Here is a summary of the tax structure for the selected country.

India: - India has a three-tier tax structure that is taxed as central government, state government
and municipal companies. In India, the Constitution gives you the right to levy taxes. There is a
clear distinction in the Constitution on taxes levied by central and provincial governments. Thus,
in accordance with the Constitution, all taxes in India are supported by their respective
corresponding laws adopted by the Congress or the State Legislative Council. In India, taxes are
classified as direct taxes and indirect taxes.

United States: - The United States has self-government and local authorities. It is a federal
republic.
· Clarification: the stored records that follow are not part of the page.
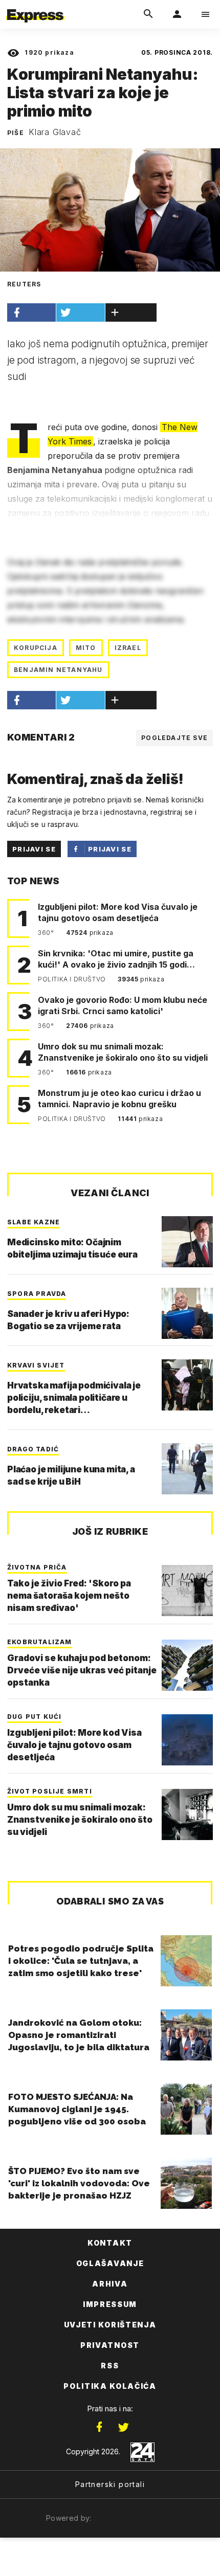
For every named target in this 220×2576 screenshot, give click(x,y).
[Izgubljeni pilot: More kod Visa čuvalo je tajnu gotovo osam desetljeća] (187, 1739)
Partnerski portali (110, 2484)
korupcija (35, 648)
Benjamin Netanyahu (58, 670)
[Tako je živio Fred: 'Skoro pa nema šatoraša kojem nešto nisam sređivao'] (187, 1590)
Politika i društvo (72, 979)
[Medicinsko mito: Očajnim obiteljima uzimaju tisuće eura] (187, 1241)
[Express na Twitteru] (123, 2427)
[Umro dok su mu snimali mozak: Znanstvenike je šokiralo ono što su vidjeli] (187, 1814)
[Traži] (148, 14)
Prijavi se (34, 849)
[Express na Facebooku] (99, 2427)
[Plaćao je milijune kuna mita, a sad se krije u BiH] (187, 1468)
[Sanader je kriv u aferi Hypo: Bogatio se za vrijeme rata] (187, 1313)
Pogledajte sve (174, 738)
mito (86, 648)
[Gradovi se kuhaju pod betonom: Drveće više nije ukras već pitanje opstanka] (187, 1665)
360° (47, 932)
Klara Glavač (55, 132)
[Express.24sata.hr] (35, 6)
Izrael (128, 648)
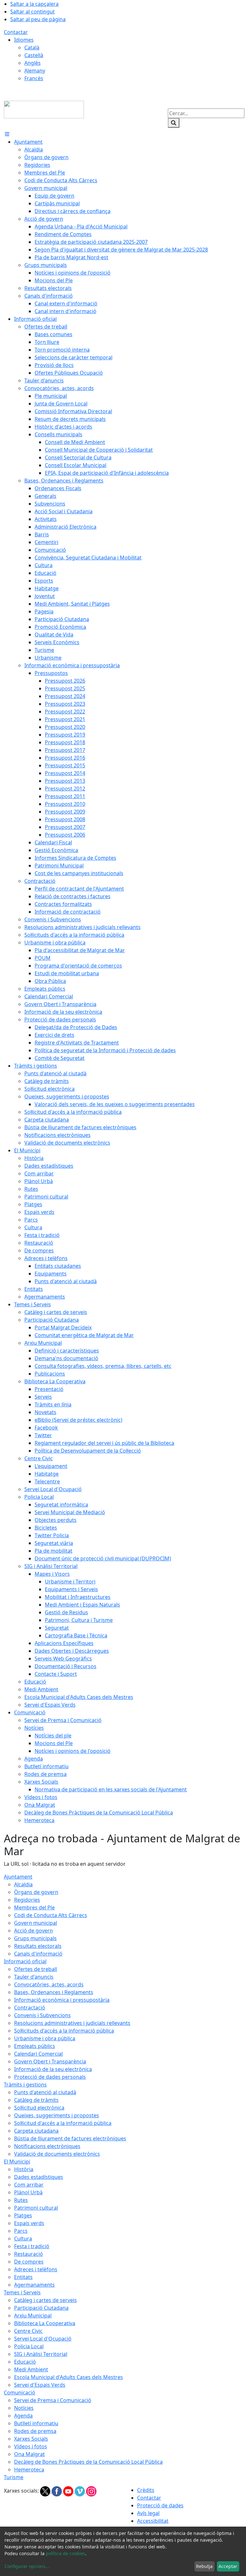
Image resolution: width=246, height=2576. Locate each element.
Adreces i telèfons (35, 2269)
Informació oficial (25, 1961)
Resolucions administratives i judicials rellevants (72, 2022)
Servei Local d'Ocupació (42, 2338)
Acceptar (227, 2566)
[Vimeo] (80, 2491)
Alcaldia (23, 1884)
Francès (33, 78)
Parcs (21, 2230)
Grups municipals (35, 1938)
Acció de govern (33, 1930)
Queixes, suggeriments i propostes (56, 2115)
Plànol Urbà (28, 2192)
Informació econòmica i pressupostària (62, 1999)
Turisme (13, 2477)
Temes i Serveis (22, 2292)
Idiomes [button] (24, 39)
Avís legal (148, 2513)
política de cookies (65, 2553)
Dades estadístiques (38, 2176)
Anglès (32, 62)
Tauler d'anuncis (33, 1976)
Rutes (21, 2200)
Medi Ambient (31, 2369)
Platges (23, 2215)
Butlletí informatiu (36, 2423)
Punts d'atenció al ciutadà (45, 2092)
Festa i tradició (31, 2246)
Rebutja (204, 2566)
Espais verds (29, 2223)
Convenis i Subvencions (42, 2015)
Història (23, 2169)
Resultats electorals (38, 1945)
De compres (29, 2261)
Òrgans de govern (36, 1892)
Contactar (16, 32)
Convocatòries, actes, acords (49, 1984)
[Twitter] (46, 2491)
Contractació (29, 2007)
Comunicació (19, 2392)
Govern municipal (35, 1922)
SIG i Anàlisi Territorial (40, 2354)
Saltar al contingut (32, 11)
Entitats (23, 2277)
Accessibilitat (152, 2520)
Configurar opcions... (26, 2566)
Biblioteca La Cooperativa (44, 2323)
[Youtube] (69, 2491)
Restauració (28, 2253)
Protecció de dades (160, 2505)
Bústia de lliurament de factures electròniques (70, 2138)
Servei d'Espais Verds (39, 2384)
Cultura (23, 2238)
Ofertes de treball (35, 1969)
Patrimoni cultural (36, 2207)
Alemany (34, 70)
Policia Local (29, 2346)
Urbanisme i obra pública (44, 2038)
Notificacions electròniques (47, 2146)
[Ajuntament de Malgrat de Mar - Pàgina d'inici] (44, 109)
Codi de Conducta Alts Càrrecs (50, 1915)
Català (31, 47)
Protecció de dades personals (50, 2076)
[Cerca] (173, 123)
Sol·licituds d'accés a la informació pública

US taxes are levied by both the state and the local authorities. Taxes include taxes on
income, property, sales, capital gains, dividends, assets, gifts and income. The cleaning system in

© Swaranjali Publication, 2018 243


GST Simplified Tax System: Challenges and Remedies

the United States is the progressive tax system. The tax depends on the income of the individual.
The dependence on direct taxes is greater than indirect taxes.

United Kingdom: - In the UK taxes are levied at two levels: central and local. Income tax, VAT,
corporation tax and fuel tariff are imposed by the central government. Business rates, municipal
taxes, road parking costs, etc. are collected by the local authorities. Local authorities also receive
subsidies from central government funds. UK taxation is simple and easy to understand with
high administrative efficiency.

South Africa: - Like the United Kingdom, the tax in South Africa is levied at two levels: central
and local. The South African tax office (SARS) is tax collection on behalf of the State. Income
tax, corporation tax, value added tax and fuel tax are levied by the central government, but local
authorities levy local government prices and central government funds.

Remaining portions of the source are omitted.